不同迎角下脊形前体绕流数值模拟研究

脊形前体有较强的背风涡流场,不同的前体形状对前体涡流场和气动力有很大的影响。本文针对脊形前体飞行器大迎角湍流大分离流动计算的困难,采用IDDES混合湍流模型,以及与之匹配的非定常算法,研究了不同来流迎角下脊形前体的气动特性,以及背风涡非定常演化、破裂的细致流动结构。选取了不同脊形角,以及不同上、下高宽比的脊形前体进行计算。计算结果表明,在迎角较小时,随着迎角的增大,前体主涡会逐渐增强,在迎角较大时,前体主涡破裂;在相同迎角下,脊形角较小时,前体涡较强,涡升力也更大;对于相同脊形角的前体,当上半截面高宽比较小时,前体主涡强度较大,前体涡破裂临界迎角较小,即会提前破裂。

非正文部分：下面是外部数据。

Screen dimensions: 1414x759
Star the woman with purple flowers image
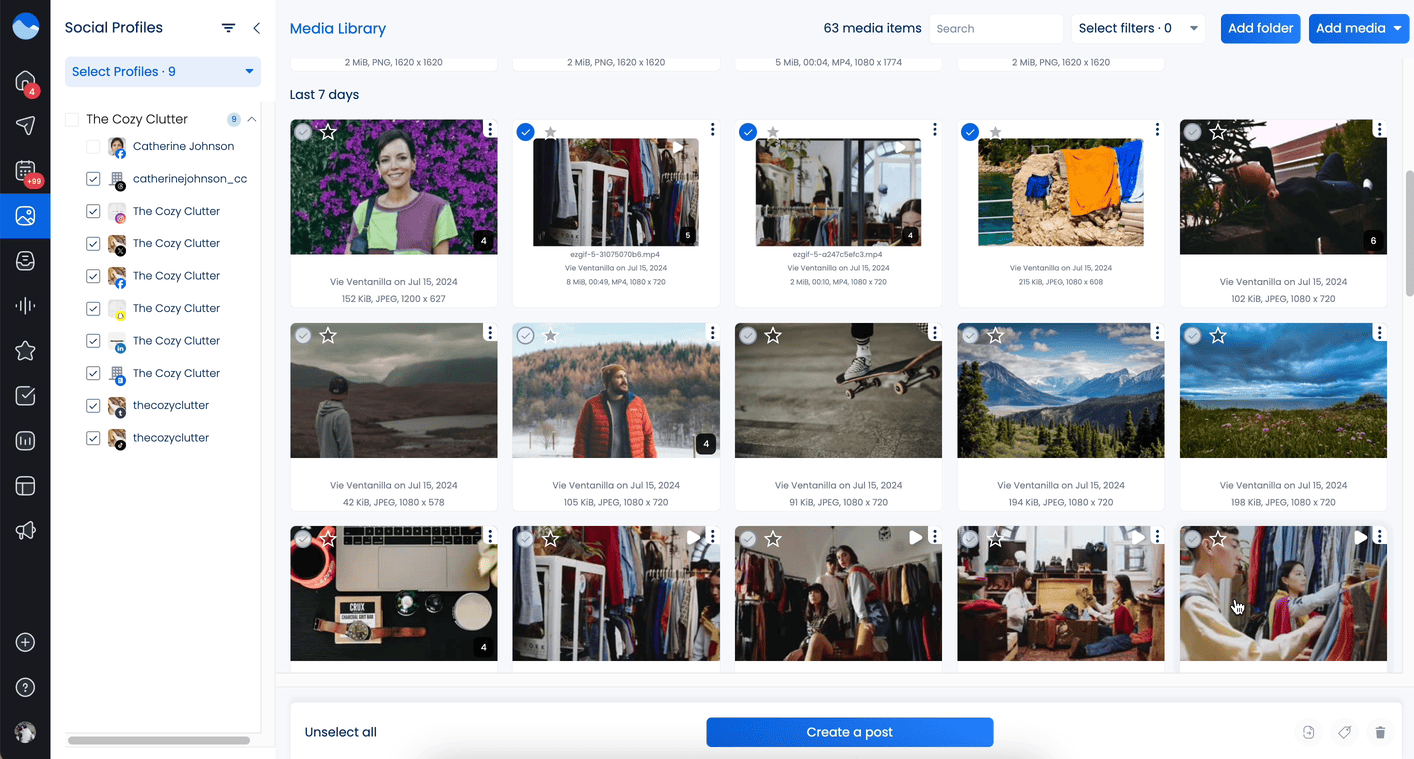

Simulation of flow around ridge precursors at different angles of attack

The advantages of good stealth and supersonic flight performance make the ridged precursor an ideal configuration for future high-performance fighters and cruise missiles.The ridged precursor has a dominant leeward vortex,and the shape of the precursor can have a great influence on the vortex as well as the aerodynamic forces.Although many research works have been carried out on the static aerodynamic characteristics of ridged forebodies,which have also been applied to engineering practices,the understanding on the flow evolution mechanism and the influence of ridged forebodies at high angles of attack is still insufficient.To overcome the difficulty in simulating separated turbulent flows at high attack angles for ridged precursor aircrafts,the present study adopts the IDDES hybrid turbulence model with a matched unsteady algorithm.This work focuses on the aerodynamic characteristics of ridged precursors at different attack angles,and gives the detailed evolution of flow structures,including the breakdown of the leeward vortex.The ridged precursors with different ridge angles and different ratios of height to width are selected for the computation,and the results show that when the attack angle is small,the leeward vortex of the ridged precursor gradually increases with the increase of the attack angle;above a certain attack angle,the leeward vortex breaks down.For a given attack angle,when the ridge angle becomes smaller,the leeward vortex gets stronger and the vortex lift gets larger.For precursors with the same ridge angle,when the ratio of the height to width for the upper half section becomes smaller,the strength of the leeward vortex gets larger,and the critical attack angle gets smaller,i.e.,the precursor vortex breaks down in advance.